4. Building a standard database¶
ProPhyle comes with several genome libraries containing RefSeq genomes, augmented with the NCBI taxonomy.
4.1. Downloading genomes¶
These libraries can be downloaded using prophyle download <library> [<library> ...]
,
where <library>
should be replaced by bacteria
, viruses
, or plasmids
.
The command also copies a prebuild Newick/NHX tree for the specified library.
If the -d parameter is not specified, all files are placed to ~/prophyle.

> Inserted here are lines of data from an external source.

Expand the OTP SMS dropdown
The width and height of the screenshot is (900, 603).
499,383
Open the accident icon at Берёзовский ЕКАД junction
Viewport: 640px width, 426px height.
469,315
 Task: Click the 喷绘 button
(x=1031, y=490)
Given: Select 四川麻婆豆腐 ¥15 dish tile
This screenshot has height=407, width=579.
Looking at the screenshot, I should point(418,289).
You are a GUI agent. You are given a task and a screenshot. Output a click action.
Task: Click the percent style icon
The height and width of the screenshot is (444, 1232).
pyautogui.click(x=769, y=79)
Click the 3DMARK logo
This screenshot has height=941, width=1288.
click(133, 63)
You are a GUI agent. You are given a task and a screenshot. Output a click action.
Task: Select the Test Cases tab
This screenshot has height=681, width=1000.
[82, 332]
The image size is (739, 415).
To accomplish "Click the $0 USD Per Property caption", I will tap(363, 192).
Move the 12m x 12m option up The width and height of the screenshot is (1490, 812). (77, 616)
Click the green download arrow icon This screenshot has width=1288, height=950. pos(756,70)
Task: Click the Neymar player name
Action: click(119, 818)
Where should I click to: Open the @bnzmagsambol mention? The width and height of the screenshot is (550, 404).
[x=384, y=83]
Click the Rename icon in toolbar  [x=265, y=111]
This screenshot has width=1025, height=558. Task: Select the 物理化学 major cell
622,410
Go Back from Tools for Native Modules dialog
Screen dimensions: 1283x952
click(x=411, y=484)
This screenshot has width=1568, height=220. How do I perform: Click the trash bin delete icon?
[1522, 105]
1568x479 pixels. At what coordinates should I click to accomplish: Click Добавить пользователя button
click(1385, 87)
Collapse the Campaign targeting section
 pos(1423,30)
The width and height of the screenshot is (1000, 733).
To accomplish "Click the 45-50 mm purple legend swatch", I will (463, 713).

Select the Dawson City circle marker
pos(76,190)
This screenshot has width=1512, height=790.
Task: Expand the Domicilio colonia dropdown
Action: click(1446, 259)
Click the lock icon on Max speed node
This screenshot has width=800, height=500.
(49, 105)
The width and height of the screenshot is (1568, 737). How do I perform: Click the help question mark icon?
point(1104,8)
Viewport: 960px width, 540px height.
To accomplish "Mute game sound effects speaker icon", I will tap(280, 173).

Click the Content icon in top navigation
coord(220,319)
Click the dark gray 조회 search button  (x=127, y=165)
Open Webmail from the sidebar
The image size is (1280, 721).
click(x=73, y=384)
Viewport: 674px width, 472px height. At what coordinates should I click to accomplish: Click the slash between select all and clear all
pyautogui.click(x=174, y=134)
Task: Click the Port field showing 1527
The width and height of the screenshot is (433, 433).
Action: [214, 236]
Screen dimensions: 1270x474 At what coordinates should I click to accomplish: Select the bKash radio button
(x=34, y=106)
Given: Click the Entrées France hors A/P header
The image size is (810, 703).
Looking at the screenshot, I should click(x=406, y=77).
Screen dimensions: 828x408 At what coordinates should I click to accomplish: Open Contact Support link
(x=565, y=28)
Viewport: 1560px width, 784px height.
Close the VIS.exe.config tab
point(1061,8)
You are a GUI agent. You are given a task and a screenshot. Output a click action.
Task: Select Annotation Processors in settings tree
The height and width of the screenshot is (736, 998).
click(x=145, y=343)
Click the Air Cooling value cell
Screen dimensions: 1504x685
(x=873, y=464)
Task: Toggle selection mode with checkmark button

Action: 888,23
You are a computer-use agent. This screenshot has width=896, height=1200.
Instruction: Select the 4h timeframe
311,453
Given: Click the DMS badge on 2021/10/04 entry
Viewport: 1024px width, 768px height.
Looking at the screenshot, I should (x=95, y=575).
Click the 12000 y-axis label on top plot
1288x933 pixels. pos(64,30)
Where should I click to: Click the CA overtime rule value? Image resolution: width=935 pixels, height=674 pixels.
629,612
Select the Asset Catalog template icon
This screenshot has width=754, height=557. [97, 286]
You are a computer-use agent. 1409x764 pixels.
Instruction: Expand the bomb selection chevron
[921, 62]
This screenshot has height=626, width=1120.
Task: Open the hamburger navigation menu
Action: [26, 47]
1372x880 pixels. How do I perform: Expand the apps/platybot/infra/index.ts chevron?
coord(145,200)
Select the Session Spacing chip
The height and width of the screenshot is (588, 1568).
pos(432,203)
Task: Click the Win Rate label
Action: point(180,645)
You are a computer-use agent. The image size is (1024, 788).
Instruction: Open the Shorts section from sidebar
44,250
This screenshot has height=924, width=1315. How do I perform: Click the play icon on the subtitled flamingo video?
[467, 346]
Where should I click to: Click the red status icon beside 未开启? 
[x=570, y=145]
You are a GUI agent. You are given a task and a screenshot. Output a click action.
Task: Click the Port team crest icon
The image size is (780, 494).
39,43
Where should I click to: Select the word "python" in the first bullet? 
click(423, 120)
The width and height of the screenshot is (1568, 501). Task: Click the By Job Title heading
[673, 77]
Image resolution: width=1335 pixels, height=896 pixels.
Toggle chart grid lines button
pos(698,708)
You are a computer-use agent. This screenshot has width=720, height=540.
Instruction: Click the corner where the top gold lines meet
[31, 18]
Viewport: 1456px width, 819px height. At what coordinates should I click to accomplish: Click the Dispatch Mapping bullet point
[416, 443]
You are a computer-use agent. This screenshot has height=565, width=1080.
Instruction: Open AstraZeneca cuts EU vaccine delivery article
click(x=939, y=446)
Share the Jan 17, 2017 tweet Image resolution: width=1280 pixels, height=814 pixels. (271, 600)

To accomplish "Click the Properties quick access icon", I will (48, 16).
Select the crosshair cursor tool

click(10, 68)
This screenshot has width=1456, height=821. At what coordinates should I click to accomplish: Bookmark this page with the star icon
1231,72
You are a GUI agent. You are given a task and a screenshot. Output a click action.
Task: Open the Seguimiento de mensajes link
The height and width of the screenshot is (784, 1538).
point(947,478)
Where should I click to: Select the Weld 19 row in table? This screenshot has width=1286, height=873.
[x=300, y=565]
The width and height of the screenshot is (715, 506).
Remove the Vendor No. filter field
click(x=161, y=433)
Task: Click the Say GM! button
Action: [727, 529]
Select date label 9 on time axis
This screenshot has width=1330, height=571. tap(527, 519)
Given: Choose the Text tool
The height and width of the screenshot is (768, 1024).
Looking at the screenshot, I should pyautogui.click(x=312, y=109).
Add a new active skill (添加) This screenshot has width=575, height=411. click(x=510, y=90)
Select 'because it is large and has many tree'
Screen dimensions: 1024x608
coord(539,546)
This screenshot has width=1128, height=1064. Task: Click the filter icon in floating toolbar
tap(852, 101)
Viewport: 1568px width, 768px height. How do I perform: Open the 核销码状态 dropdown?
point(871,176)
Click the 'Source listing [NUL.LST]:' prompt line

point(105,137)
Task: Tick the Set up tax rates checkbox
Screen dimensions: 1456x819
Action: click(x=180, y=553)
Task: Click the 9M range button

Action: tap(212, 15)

To download all viral and bacterial genomes from RefSeq, execute
prophyle download bacteria viruses
4.2. Index construction¶
Once a library is downloaded, a ProPhyle index can be constructed using
prophyle index [-g DIR] [-j INT] [-k INT] [-M] [-P] [-K] <tree.nw> [<tree.nw> ...] <index.dir>
<tree.nw> is a Newick/NHX for the index. The trees from the previous command are placed in ~/prophyle and they are called bacteria.nw, viruses.nw, etc. <index.dir> is the directory directory where your index files are going to be placed.
There are multiple other parameters that can be used. -j can be used to specify the number of CPU cores used for index construction (all cores are used otherwise). -k serves to set the k-mer length (31 in default). -M activates low complexity regions filtering using DustMasker. Please, ensure that the program is install (try to run dustmasker). If multiple trees are used, they are going to be merged. Therefore, a name collision can appear. To prevent such a situation, ProPhyle prepends numerical prefixes to the node names (unless -P is used). The -K parameter can be used to deactivate k-LCP array construction. The resulting index would be slightly smaller, but querying would become much slower.
So the entire command for index construction can look, for instance, like this:
prophyle index -k 25 ~/prophyle/bacteria.nw ~/prophyle/viruses.nw my_BV_index
Index construction might take several hours, based on the database size, k and the number of used cores.